Déborah : Est-ce que je l’évalue juste parce qu’il parle la même langue, la même, le même style que moi ou est-ce que je suis prête à m’ouvrir un peu, exactement.
Marie-Noëlle : En terminant, est-ce que tu aurais des conseils pour les jeunes femmes qui veulent réussir leur carrière, qui se posent des questions sur justement, comment se lancer en affaires, comment réussir sa vie de famille si elles en veulent une…

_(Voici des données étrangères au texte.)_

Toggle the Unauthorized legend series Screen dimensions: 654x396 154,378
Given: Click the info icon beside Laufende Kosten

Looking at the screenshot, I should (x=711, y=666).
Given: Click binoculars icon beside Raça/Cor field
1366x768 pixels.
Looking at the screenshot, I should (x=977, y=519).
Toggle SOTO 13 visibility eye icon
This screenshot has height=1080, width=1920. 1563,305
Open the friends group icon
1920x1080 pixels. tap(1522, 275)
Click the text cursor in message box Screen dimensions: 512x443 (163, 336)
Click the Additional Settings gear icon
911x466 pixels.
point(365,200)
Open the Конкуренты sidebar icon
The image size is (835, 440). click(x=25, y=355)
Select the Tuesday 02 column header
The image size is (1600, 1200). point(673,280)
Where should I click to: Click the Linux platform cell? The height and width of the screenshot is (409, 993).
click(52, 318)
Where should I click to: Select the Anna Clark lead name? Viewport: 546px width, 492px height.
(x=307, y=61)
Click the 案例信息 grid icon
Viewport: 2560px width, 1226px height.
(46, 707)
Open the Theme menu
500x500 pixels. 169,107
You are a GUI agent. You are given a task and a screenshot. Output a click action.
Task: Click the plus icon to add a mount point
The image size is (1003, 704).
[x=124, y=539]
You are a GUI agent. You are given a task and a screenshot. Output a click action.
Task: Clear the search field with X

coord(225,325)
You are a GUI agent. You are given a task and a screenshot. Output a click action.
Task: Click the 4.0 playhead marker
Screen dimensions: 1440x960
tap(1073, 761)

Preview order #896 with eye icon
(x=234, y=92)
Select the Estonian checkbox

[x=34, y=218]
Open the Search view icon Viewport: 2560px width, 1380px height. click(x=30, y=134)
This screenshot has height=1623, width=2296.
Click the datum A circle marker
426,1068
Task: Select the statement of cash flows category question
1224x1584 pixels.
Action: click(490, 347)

Déborah : Moi un conseil que j’avais reçu effectivement il y a 10 ans c’est d’oser. Ose créer ta place, parce que ta place est là, il y a de la place pour tout le monde. C'est vraiment un conseil qui m’est resté et c’est pourquoi effectivement que je n’ai pas eu peur, peur de créer des choses, d’aller dans des endroits, de postuler à des choses également. Ça c’est vraiment un conseil que je continue à donner et aujourd’hui je rajouterais effectivement que c’est important d’aller de l'avant, mais aussi que cet avant-là soit définie par vous, selon vos critères. Parce que pour vous, aller de l’avant ça veut dire quoi ? Avoir du succès, avoir quoi, avoir une auto, avoir un condo, avoir une maison, est ce qu’on achète un chalet, un bateau ? C’est quoi, justement, aller de l’avant. Je pense qu’il faut qu’on démocratise, mais aussi qu’on personnalise nos besoins, de ne pas dire la même chose. Ce n’est pas la même chose pour tout le monde. Pourquoi des gens sont stressés d’accomplir plein de choses, parce qu’ils voient malheureusement les médias sociaux nous ont aidé dans un certain sens, mais qui ne nous aident pas dans un autre sens parce qu’on voit plein de personnes et qu’on se dit mais pourquoi moi je ne suis pas là, pourquoi moi je ne peux pas faire ça, pourquoi moi je ne peux pas voyager toutes les semaines ? Est-ce qu’on sait véritablement tous les détails du comment, est-ce qu’on peut vraiment. Est-ce qu’on veut vraiment ça, c’est ce qu’on veut? Donc je pense que cette notion de l’avant, comme tu dis, faut le personnaliser, faut l’adapter à chacun de nos cas parce que on n’a pas les mêmes définitions du succès, de la réussite de la conciliation aussi et pour des gens si un haut souper à tous les soirs, et pour d’autres personnes c’est de ne pas manquer aucun spectacle des enfants et pour d’autres c’est de s’assurer de pouvoir payer une nounou pour s’occuper des enfants et faire en sorte qu’on soit là juste pour les sorties. Différentes personnes ont différentes mesures et tant qu’on ne se seras pas à l’aise collectivement .de dire et ça c’est ton modèle. Intéressant et ça c’est mon modèle, et je pense que malheureusement ça va prendre du temps mais on avance. Mais ça c’est positif qu’on avance.
Marie-Noëlle : Merci beaucoup Déborah, très belle conversation.